Dans une décision partagée, la Cour d'appel de l'Ontario indique que l'absence de jurés autochtones a constitué une violation des droits constitutionnels de Clifford Kokopenace.

«L'intégrité du processus a été considérablement compromise par l'inattention du gouvernement face à un problème connu et qui ne cesse de s'aggraver et ce, année après année», a tranché la cour.

«Ce que la province savait, ou aurait dû savoir, était considérable, alors que ce qui a été fait en contrepartie était minime.»

Le tribunal a ordonné la tenue d'un nouveau procès pour Clifford Kokopenace, condamné en 2008 pour avoir poignardé à mort l'un de ses amis sur la réserve de Grassy Narrows, dans le nord-ouest de l'Ontario.

La Cour d'appel avait dans un premier temps maintenu la condamnation pour homicide involontaire, la jugeant raisonnable, mais avait suspendu le verdict dans l'attente d'une issue à ce problème constitutionnel que posait le dossier.

L'avocat de la nation Nishawbe Aski, Julian Falconer, a déclaré que la décision du tribunal créait un précédent quant à la manière dont le gouvernement ontarien gère les questions juridiques liées aux Premières Nations.

«Cette affaire revêt une énorme importance puisqu'elle ne laisse planer aucun doute sur l'extrême négligence qu'a démontrée le ministère du Procureur général et sa propension à exclure les Premières Nations dans la sélection des jurés», a souligné Me Falconer.

Les années de sous-représentation des Autochtones ont notamment été révélées par des enquêtes de coroners sur deux décès, en 2007, dans le nord de l'Ontario.

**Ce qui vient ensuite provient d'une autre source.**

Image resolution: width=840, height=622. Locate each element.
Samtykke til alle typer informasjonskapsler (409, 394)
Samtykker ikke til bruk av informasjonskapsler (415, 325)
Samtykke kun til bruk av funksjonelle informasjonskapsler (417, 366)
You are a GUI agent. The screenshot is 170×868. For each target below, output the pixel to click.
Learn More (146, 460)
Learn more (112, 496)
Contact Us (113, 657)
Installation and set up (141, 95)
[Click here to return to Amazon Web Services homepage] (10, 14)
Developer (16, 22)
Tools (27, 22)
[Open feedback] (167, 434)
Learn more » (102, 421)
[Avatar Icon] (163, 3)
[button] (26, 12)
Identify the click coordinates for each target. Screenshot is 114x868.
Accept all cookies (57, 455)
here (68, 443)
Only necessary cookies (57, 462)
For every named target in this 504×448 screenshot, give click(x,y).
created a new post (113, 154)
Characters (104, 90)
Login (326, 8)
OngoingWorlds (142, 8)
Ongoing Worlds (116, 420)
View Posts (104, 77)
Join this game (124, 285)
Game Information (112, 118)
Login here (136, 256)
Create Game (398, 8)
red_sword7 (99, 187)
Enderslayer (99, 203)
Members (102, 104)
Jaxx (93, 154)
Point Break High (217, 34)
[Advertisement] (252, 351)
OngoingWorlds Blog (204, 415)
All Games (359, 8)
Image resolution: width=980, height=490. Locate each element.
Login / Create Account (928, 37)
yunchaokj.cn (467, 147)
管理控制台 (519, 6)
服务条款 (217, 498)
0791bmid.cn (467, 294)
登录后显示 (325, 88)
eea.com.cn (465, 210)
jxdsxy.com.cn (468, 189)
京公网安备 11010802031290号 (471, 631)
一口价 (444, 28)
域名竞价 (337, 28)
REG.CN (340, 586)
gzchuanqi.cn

En 2008, la sélection des jurés à Kenora comprenait 699 candidats, dont seulement 29 - ou 4,1 pour cent -, étaient des résidants des réserves. Or, la population de la région était composée à environ 33 pour cent d'Autochtones.

«Non seulement les tribunaux canadiens ont commenté la dure réalité de la surreprésentation des Autochtones dans le système de justice; ils ont également observé que les racines de cette tendance se trouvaient dans une attitude discriminante pervertissant l'administration de la justice», a indiqué le juge Harry LaForme, rédigeant le jugement au nom de la majorité.

Queen's Park a de son côté plaidé que les représentants de la justice avaient fait de leur mieux afin d'assurer la présence d'un juré représentatif. Le gouvernement affirme toutefois que le manque de collaboration des leaders des Premières Nations et certaines clauses sur la vie privée avaient rendu le processus difficile.

Mais la Cour d'appel a refusé ces excuses, affirmant que le gouvernement aurait dû en faire davantage pour remédier à la situation.

«La qualité des efforts laisse grandement à désirer et ce, à plus forte raison face à l'ampleur et à la nature du problème», indique-t-on dans le jugement.

Le ministère du Procureur général a déclaré vendredi ne pas pouvoir commenter le jugement puisqu'il est en cours de révision.